[Task goal]
From the records below, copy out exactly the lines from the one containing "Task: Click the Upgrade button" to the one containing "Open the Events", both included. Add nothing else.

[Information shown]
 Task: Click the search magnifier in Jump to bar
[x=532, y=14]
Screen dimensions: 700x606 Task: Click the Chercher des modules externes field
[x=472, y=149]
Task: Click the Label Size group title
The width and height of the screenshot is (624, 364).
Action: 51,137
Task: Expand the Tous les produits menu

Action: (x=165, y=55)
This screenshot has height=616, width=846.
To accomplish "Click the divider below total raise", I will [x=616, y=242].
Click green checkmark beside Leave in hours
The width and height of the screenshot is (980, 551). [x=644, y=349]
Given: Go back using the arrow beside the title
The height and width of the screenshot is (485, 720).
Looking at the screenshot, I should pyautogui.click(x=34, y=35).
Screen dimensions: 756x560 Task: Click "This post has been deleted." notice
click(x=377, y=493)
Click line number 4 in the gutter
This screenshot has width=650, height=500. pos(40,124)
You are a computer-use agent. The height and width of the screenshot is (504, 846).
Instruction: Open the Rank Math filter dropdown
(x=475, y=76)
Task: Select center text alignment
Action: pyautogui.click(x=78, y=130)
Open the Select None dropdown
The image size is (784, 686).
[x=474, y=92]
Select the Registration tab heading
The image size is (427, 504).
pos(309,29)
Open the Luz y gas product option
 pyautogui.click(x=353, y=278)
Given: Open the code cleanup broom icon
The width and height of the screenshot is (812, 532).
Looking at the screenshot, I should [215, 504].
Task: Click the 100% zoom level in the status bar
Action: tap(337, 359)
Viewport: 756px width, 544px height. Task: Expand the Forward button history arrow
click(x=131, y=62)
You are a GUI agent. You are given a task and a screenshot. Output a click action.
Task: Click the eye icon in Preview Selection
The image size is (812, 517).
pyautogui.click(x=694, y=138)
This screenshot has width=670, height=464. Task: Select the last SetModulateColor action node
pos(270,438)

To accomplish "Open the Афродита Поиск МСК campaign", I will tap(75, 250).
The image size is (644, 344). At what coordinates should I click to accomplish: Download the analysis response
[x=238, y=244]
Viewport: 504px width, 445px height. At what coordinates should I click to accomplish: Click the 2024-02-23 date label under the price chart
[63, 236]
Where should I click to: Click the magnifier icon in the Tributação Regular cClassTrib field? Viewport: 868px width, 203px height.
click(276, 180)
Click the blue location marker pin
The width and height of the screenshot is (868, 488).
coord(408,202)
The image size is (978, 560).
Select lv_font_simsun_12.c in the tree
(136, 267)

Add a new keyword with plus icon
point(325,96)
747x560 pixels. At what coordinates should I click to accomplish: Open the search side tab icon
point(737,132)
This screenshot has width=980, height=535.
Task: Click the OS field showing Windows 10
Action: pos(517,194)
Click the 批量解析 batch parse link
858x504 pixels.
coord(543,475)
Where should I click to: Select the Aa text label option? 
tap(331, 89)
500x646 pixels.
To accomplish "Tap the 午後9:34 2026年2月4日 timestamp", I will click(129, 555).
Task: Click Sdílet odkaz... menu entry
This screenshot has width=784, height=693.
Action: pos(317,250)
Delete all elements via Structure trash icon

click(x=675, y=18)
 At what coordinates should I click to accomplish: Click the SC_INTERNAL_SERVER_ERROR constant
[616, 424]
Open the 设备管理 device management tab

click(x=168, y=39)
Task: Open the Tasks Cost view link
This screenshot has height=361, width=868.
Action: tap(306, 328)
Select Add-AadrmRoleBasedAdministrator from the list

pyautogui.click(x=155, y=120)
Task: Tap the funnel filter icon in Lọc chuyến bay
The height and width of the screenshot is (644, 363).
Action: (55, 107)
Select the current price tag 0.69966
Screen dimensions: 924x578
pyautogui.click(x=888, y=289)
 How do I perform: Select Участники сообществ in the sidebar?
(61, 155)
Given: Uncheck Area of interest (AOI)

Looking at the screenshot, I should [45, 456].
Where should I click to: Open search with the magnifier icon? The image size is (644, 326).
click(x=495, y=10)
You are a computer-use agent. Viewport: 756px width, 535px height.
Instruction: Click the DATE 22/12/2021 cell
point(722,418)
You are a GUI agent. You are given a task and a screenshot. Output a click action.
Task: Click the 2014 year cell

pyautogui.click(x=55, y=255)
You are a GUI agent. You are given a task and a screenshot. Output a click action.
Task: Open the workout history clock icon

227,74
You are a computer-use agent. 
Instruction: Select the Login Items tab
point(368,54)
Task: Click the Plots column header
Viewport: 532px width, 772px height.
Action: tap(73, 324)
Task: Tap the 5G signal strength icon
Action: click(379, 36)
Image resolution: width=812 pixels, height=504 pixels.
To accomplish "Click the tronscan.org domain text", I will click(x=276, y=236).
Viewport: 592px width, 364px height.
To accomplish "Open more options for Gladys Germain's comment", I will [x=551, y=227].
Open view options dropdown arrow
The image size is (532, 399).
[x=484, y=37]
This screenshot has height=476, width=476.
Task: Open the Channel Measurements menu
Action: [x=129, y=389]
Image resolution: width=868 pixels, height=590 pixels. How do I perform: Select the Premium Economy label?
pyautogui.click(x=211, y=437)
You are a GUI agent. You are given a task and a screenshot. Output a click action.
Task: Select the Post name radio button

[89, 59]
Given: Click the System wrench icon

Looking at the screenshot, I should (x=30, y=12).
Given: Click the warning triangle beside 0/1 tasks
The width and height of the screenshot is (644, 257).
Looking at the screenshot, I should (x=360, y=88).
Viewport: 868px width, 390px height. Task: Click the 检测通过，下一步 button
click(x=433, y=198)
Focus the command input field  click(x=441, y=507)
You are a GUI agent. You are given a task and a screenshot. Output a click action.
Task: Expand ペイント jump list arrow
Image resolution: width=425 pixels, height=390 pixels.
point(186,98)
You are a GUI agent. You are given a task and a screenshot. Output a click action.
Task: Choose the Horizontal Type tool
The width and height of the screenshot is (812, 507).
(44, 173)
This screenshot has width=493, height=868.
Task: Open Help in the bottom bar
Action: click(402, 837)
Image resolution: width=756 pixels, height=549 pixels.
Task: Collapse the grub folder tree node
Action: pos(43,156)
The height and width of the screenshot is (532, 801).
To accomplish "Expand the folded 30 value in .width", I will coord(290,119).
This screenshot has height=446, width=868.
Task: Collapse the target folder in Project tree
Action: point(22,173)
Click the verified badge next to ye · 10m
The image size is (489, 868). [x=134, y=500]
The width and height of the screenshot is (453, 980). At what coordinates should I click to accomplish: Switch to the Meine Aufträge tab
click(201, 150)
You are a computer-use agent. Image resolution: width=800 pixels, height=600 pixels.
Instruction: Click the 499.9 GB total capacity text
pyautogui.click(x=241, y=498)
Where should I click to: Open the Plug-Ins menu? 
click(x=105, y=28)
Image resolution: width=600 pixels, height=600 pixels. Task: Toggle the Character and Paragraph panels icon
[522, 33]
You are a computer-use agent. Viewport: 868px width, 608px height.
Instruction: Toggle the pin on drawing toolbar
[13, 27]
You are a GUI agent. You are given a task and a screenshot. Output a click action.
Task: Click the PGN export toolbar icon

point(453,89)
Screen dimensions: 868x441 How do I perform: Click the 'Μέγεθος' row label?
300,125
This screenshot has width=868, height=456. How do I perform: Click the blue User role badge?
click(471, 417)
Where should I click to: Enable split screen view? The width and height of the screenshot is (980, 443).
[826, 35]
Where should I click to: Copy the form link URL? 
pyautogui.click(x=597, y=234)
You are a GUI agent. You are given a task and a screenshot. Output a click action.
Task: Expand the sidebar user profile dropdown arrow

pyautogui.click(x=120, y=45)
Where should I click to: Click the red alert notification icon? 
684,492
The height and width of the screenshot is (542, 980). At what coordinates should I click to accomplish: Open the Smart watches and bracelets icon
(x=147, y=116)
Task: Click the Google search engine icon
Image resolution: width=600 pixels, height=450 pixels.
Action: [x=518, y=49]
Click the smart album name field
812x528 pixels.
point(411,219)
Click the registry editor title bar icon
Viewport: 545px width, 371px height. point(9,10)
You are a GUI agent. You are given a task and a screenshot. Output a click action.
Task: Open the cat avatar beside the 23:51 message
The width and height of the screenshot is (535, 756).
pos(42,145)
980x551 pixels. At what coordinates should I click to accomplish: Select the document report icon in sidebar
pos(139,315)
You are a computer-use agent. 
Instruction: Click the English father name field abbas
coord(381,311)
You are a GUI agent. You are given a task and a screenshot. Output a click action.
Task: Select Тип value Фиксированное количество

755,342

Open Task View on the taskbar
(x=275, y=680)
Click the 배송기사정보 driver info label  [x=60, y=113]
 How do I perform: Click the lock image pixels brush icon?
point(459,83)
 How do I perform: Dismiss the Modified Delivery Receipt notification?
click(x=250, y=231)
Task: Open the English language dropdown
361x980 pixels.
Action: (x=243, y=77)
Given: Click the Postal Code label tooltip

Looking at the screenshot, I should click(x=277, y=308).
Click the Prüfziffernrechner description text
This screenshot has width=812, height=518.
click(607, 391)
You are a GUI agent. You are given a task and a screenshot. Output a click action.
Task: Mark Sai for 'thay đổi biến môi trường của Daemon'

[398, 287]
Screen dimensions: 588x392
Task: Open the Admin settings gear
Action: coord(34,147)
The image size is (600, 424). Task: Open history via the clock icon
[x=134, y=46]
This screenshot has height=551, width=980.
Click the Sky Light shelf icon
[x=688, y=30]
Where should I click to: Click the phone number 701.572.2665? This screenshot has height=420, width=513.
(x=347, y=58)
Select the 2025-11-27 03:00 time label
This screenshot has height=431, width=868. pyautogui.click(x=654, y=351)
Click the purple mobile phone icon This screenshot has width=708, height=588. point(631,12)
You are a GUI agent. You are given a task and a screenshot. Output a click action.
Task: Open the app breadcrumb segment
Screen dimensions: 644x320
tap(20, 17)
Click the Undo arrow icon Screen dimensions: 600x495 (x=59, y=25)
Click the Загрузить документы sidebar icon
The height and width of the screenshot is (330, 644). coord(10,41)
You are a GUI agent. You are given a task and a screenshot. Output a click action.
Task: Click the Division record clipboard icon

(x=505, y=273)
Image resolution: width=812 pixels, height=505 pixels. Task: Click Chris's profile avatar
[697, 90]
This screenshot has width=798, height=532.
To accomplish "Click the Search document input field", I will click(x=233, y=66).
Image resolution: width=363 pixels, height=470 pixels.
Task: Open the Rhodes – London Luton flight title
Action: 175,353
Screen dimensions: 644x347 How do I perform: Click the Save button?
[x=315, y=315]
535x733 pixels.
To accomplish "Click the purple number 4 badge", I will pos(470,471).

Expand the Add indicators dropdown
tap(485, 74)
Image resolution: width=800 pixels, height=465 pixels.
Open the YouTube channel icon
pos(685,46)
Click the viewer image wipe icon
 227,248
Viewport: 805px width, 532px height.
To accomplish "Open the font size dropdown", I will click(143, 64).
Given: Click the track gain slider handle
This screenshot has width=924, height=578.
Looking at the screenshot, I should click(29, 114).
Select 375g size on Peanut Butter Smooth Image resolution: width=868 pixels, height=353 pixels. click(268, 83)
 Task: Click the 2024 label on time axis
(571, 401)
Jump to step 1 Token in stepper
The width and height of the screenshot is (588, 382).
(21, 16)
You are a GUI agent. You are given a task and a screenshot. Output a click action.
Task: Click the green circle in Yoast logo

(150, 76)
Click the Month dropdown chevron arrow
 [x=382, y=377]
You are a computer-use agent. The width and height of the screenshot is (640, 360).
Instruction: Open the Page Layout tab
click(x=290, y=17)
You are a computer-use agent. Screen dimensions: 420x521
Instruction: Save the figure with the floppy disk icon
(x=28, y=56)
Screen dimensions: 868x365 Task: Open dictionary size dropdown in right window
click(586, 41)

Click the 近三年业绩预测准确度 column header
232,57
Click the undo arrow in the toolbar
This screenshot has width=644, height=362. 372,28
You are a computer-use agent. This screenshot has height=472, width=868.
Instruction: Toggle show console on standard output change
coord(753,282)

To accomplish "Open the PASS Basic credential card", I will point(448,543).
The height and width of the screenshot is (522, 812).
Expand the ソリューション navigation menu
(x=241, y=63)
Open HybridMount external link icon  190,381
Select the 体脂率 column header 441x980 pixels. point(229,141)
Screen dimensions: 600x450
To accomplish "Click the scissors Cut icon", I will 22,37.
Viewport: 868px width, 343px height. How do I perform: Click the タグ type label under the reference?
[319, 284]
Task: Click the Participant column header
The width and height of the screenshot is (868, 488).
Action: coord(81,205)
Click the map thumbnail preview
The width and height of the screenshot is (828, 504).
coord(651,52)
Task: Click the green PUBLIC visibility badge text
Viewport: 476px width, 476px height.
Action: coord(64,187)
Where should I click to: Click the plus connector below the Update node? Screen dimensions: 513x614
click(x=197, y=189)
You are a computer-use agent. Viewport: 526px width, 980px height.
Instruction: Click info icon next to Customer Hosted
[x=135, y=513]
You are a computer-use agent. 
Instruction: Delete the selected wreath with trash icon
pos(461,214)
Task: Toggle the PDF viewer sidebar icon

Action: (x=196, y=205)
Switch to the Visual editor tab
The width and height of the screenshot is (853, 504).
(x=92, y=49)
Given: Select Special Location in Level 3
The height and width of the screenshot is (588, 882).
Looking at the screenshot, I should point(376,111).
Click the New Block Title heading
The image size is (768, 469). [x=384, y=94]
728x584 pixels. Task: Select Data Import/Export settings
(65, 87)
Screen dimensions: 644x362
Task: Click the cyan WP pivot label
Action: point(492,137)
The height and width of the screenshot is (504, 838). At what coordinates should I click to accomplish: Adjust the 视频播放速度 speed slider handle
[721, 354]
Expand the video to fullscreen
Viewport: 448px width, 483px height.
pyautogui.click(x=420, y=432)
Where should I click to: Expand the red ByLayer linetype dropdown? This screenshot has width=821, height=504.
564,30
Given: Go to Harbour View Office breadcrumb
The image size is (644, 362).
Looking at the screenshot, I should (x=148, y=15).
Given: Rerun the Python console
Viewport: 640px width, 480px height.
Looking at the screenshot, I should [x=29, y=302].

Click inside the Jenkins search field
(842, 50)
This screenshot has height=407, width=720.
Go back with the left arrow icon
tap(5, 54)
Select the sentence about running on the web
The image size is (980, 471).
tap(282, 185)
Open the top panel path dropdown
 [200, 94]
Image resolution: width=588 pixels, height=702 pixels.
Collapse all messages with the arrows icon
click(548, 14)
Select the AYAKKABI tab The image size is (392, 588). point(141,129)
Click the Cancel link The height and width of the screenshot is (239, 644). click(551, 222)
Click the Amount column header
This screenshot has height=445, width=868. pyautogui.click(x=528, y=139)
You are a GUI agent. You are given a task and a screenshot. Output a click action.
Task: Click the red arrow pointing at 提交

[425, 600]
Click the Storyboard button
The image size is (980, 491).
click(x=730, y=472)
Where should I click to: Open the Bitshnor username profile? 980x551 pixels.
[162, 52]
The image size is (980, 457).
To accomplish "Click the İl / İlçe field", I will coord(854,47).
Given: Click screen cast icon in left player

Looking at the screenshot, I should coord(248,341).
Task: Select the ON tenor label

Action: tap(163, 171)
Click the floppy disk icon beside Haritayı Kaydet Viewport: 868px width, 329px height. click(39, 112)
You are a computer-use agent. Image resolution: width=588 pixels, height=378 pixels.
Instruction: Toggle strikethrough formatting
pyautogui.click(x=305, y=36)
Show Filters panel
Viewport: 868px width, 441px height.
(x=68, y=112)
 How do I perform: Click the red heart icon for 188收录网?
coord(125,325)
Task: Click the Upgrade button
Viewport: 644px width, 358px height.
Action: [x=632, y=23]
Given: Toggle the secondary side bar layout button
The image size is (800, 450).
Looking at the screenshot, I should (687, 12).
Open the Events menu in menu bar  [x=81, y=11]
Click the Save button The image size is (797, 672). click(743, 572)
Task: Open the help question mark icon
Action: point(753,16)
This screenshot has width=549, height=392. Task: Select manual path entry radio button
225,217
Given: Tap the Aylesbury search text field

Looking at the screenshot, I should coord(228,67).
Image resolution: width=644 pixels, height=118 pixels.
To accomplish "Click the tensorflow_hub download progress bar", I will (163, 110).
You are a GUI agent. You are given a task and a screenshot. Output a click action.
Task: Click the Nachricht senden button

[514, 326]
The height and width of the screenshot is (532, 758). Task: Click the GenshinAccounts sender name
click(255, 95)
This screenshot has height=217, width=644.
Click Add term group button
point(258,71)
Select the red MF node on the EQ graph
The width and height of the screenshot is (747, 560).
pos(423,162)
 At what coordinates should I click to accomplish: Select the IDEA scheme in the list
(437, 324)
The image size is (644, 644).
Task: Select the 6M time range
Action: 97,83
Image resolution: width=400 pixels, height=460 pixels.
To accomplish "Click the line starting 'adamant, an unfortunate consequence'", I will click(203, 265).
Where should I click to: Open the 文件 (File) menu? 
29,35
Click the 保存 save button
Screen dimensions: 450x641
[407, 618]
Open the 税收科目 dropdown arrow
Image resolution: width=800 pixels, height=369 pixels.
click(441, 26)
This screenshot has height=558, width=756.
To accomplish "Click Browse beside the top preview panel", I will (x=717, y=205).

[Answer space]
Task: Click the Upgrade button
Viewport: 644px width, 358px height.
Action: [x=632, y=23]
Given: Toggle the secondary side bar layout button
The image size is (800, 450).
Looking at the screenshot, I should (687, 12).
Open the Events menu in menu bar  [x=81, y=11]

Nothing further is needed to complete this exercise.